### Text extract

Date: 20010531
Docket: 98-1009-IT-G
BETWEEN:
ROSALINA VALLADOLID,
Appellant,
and
HER MAJESTY THE QUEEN,
Respondent.
Reasons for Judgment
Mogan J.
[1]
The Appellant has appealed from income tax assessments for her
1992 and 1994 taxation years. In each of those years, the
Appellant deducted in computing income losses which she suffered
from a property rental operation and a food operation. The
Minister of National Revenue disallowed the deduction of the
losses on the basis that the Appellant did not have a reasonable
expectation of profit. The principal issue in these appeals is
whether the Appellant is entitled to deduct her claimed losses in
1992 and 1994. The Appellant claimed a goods and services tax
("GST") credit in 1992 and 1994. She also claimed the
child tax benefit in 1992, 1994 and 1996. The GST credit and
child tax benefit depended in part on the Appellant's income.
Accordingly, the Minister either reduced or disallowed entirely
the amounts claimed as GST credit or child tax benefit. The
secondary issues in these appeals is the amount of GST credit
which the Appellant may claim in 1992 and 1994 and the amount of
child tax benefit she may claim in 1992, 1994 and 1996.

######
### Data provided

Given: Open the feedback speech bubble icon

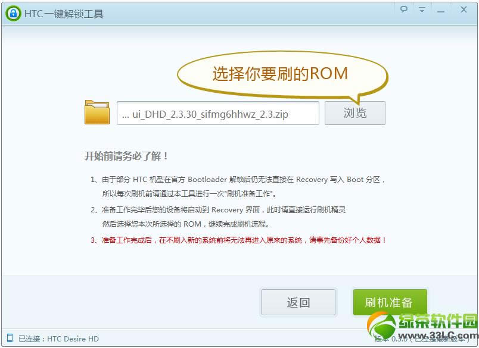Looking at the screenshot, I should tap(404, 9).
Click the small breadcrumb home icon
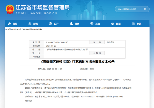The image size is (154, 108). click(6, 29)
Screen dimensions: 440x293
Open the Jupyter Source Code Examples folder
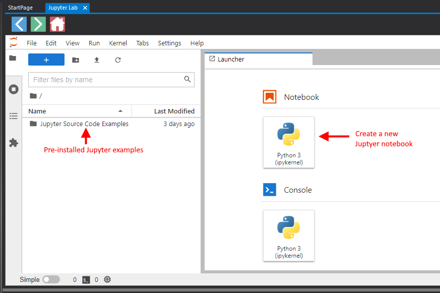84,124
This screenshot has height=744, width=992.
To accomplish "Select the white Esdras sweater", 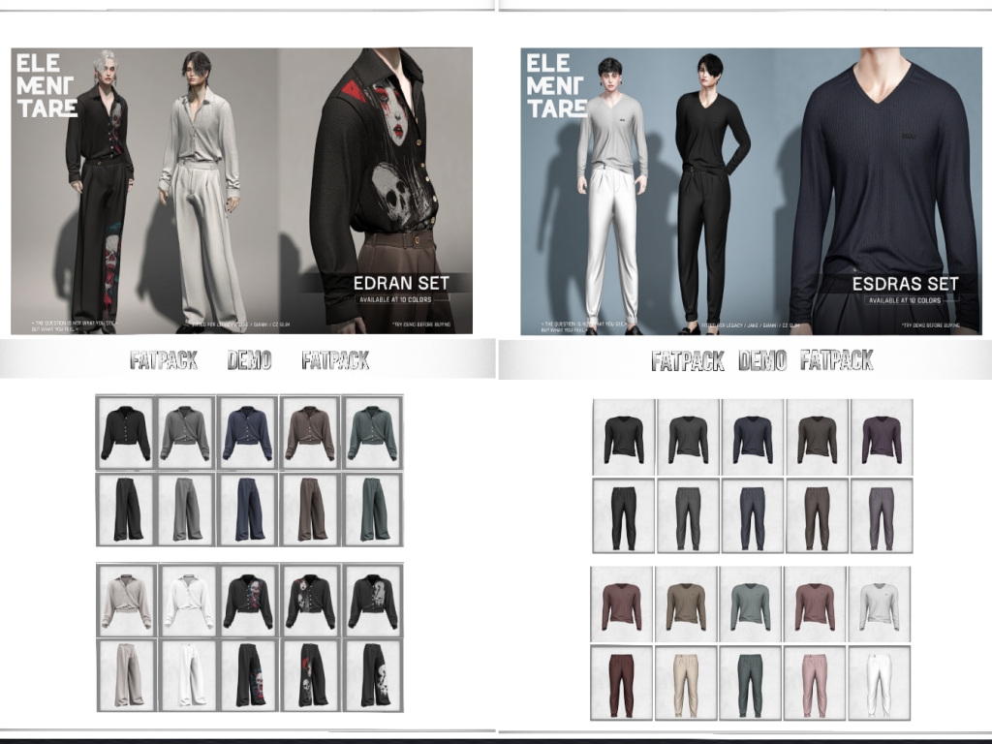I will point(879,605).
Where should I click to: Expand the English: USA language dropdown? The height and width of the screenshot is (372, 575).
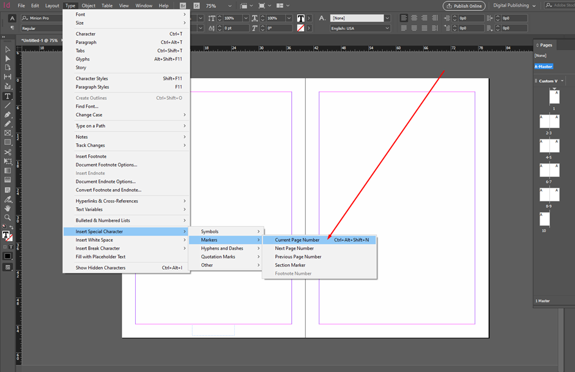(360, 28)
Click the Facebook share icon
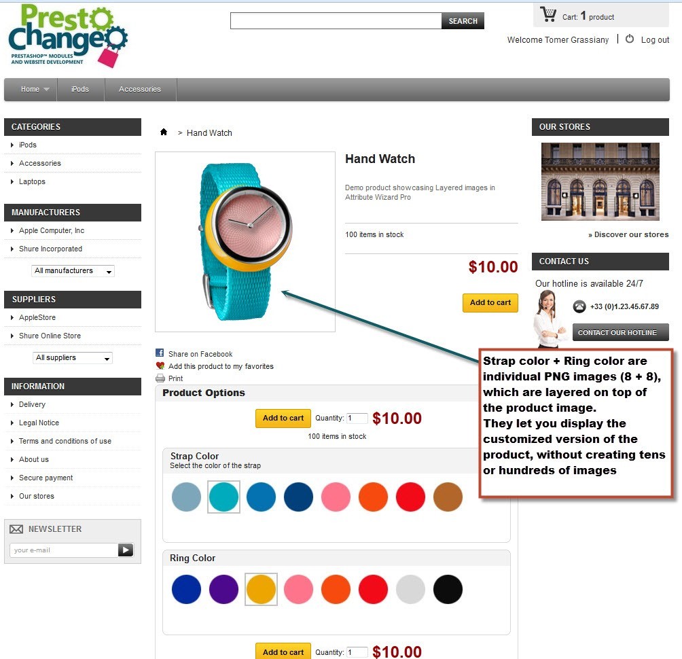 (160, 353)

######

● **Work to do**:
a) In the tax appeal judgment, on what basis did the Minister of National Revenue disallow the deduction of the Appellant's losses?
b) Pick up the tax appeal judgment after its last sentence and continue writing it.

● **Results of the tasks**:
a) The Minister disallowed the losses on the basis that the Appellant did not have a reasonable expectation of profit.

b)
[2]
The GST credit and the child tax benefit each depend in part on
the quantum of a particular taxpayer's income. The principal
issue in these appeals clearly affects the quantum of the
Appellant's income for 1992 and 1994 because of the
substantial losses which she deducted in each of those years. It
is my understanding from both counsel that, if the deductibility
of losses is finally determined, the Appellant's right to a
GST credit and child tax benefit (and the amounts of such credit
and benefit) will follow as a matter of course. Therefore, I will
address only the principal issue in these reasons for
judgment.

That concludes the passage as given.